I was getting a bellyache, too. It had been more than an hour since breakfast, after all. “But you boys were up to partying afterward, weren’t you?”

“It sure as hell wasn’t a celebration,” Jim Bob said sourly. “Yeah, everybody went to Ruby Bee’s. This time Ridner was buying pitchers, like he damn well should have. Nobody was feeling real kindly toward him. Natalie finally had to drag him off to a corner and talk to him before he got his ass whupped. after that and a lot more beer, things got friendlier. When Ruby Bee announced last call, everybody left. I didn’t know about Ridner ’til you showed up this morning. Is that all?”

“I wish it were,” I said with a sigh, “but you seemed to have forgotten about the bet. The stoplight’s city property, Mr. Mayor. What if a shot had gone crooked and broken a window? And standing in the middle of the road in the dark? You all could have been flattened by a chicken truck.”

He pursed his lips as he tried to concoct a story that I might buy (if I had the IQ of a rock). “It wasn’t nothing but a friendly little bet. I didn’t believe for a minute that anyone would actually be able to hit the stoplight. Hell, I wasn’t sure anyone could hit a golf ball. We were just blowing off a little steam, that’s all. Getting some fresh air before we got in our trucks. Come to think of it, I was protecting Maggody from drunken drivers. That’s one of my responsibilities as mayor.”

This from a man who’d once driven his riding mower into Boone Creek while wearing nothing but a red bra around his neck. “Names,” I said.

“Hell, I dunno. Pretty much everybody that was in the bar.”

“Did Kale Wasson participate?”

“Yeah, but that kid can’t hold his liquor. Ridner had to help him grip the club, and we all stood way back when he swung. Took him three tries to even hit the ball.” Jim Bob sniggered. “It rolled about twenty yards and then stopped in the middle of the road. It looked like an RV had laid an egg.”
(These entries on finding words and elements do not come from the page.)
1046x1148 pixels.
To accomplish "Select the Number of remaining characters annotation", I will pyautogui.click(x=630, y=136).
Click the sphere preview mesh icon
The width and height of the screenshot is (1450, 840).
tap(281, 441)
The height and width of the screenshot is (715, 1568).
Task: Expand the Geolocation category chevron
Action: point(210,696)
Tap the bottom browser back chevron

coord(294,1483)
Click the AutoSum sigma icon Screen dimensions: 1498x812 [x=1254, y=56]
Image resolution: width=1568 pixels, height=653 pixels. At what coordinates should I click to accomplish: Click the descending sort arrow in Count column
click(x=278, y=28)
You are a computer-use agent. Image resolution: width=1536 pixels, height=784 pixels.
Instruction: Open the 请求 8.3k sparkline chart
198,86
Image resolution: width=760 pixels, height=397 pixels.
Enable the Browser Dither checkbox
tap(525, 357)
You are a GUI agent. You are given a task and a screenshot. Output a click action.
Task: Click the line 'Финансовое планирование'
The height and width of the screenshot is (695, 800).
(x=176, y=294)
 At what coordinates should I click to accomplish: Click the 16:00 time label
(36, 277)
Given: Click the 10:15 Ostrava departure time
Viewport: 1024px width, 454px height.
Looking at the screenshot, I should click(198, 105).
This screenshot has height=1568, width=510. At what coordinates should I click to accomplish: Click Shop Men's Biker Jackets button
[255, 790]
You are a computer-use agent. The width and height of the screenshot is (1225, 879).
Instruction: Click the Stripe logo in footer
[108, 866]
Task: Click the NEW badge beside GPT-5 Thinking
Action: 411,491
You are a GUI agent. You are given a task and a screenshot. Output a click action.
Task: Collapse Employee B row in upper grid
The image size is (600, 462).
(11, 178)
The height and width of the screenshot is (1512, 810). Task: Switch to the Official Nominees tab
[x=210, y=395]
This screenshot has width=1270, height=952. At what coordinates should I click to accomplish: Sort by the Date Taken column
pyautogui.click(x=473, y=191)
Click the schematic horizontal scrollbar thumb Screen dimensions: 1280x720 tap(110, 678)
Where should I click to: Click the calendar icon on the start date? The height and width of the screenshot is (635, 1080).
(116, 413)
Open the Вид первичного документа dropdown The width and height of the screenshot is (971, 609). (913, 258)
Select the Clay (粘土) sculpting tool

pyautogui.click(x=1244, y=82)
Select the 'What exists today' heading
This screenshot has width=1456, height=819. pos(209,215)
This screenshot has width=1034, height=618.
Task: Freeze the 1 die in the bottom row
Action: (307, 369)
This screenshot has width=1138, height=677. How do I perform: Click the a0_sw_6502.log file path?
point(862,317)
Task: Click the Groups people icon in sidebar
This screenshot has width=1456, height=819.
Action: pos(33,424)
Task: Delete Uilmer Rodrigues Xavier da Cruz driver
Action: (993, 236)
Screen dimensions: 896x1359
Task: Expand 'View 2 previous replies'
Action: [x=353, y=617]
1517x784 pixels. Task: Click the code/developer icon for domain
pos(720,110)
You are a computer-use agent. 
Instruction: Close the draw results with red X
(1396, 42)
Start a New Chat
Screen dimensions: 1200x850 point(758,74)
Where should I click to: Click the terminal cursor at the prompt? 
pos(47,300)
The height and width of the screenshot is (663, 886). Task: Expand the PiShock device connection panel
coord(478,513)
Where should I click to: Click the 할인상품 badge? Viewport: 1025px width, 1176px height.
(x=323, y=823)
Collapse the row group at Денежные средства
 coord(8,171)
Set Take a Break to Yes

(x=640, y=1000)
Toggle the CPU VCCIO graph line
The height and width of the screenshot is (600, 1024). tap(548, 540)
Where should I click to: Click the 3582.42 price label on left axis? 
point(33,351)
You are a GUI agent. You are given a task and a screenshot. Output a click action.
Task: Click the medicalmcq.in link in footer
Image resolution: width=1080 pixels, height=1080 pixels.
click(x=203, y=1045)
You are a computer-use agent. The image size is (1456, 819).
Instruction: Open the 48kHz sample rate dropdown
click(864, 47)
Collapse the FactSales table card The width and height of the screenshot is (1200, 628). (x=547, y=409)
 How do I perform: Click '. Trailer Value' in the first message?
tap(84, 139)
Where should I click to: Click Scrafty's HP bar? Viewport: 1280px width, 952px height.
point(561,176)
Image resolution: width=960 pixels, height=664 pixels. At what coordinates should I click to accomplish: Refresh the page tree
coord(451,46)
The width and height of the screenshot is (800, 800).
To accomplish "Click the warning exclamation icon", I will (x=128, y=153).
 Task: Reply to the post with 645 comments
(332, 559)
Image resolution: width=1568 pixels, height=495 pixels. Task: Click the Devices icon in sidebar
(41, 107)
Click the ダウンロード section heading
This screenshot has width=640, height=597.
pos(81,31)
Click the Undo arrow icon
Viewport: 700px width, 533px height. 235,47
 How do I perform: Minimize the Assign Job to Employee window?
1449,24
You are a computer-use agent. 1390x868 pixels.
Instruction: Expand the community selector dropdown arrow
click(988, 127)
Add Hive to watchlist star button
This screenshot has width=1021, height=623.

“Tommy Ridner won, right?”

“Yeah, the dickhead got lucky again. I’d had enough, so I went on home and snuck in through the garage. I started thinking of Cartier up in the guest room, sleeping on clean sheets and soft pillows, while I was stuck in the utility room on a wobbly cot, with an old army blanket and the stink of ammonia. The bastard’s lucky I was too drunk to go upstairs and throw him out the window.”

“Was his car in the garage when you got there?”

Jim Bob shook his head. “I’d have fallen over it if it was. Look, I got to get back to the guys and tell ’em about the boat.”

He ducked out the door and swaggered away in the direction of Ruby Bee’s Bar & Grill. I went outside and looked at the stoplight.

When it switched from green to red, the yellow light remained unlit. I doubted that would cause havoc during rush hour. The only time we had an increase in traffic was when a rare funeral procession was headed toward a cemetery. Most Buchanons preferred to be buried in one of the small family plots scattered over Cotter’s Ridge. At least I hoped they were buried.

I walked over to the parking lot. The competitors had chosen a spot about fifty feet from the target. Eventually Tommy had been declared the winner and collected the pot from Proodle. The pot may have been the last straw.

Tommy must have decided to stumble down the road to examine his prize. He had his driver with him (he would have done better with a chauffeur along). Gloating, he’d climbed into the boat so he could snuggle in the padded leather seat and caress the dashboard. Someone had followed him, or guessed where he might go.

“Thinkin’ of taking up the game?” Roy said from the porch of his antiques store.

I went across the highway and sat down on the pew. “The wake must be over. Did you run out of booze?”